• **PROBLEM DESCRIPTION**: Using the records below, quote only the span that opens with the line containing "Switch to the" and closes with the line containing "Open Lot Number lookup ellipsis button", exactly and inclusively.

START RAW DATA

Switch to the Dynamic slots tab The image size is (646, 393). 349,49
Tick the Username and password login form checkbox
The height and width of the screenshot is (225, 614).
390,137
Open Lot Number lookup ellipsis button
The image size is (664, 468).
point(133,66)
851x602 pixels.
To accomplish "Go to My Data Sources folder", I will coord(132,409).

END RAW DATA
START RAW DATA

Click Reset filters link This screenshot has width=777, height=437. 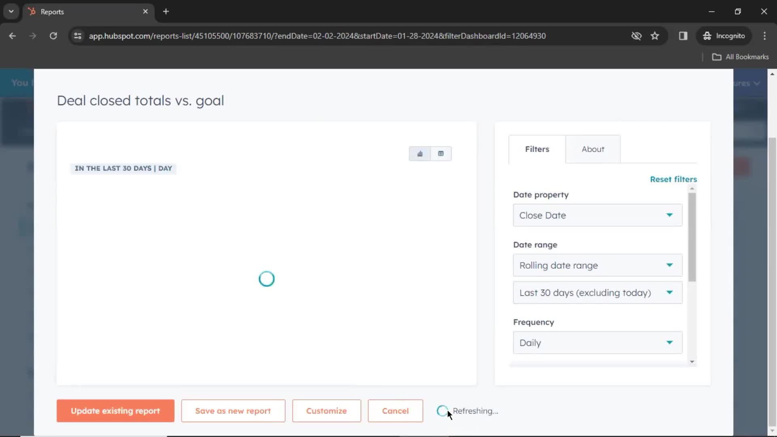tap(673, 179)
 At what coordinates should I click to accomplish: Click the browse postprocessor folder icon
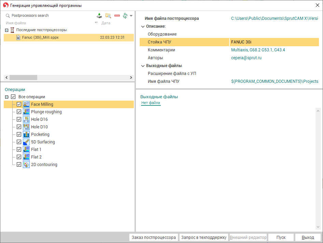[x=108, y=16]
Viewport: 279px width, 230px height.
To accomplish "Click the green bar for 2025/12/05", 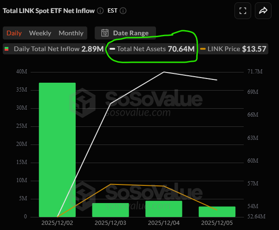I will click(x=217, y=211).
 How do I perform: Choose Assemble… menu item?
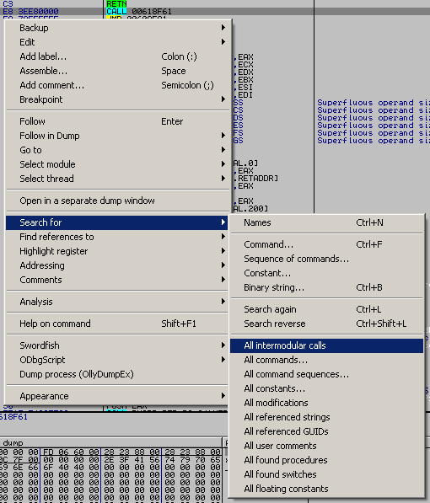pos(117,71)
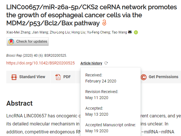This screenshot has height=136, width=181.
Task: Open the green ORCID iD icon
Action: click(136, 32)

END RAW DATA

• **TASK RESULT**:
Switch to the Dynamic slots tab The image size is (646, 393). 349,49
Tick the Username and password login form checkbox
The height and width of the screenshot is (225, 614).
390,137
Open Lot Number lookup ellipsis button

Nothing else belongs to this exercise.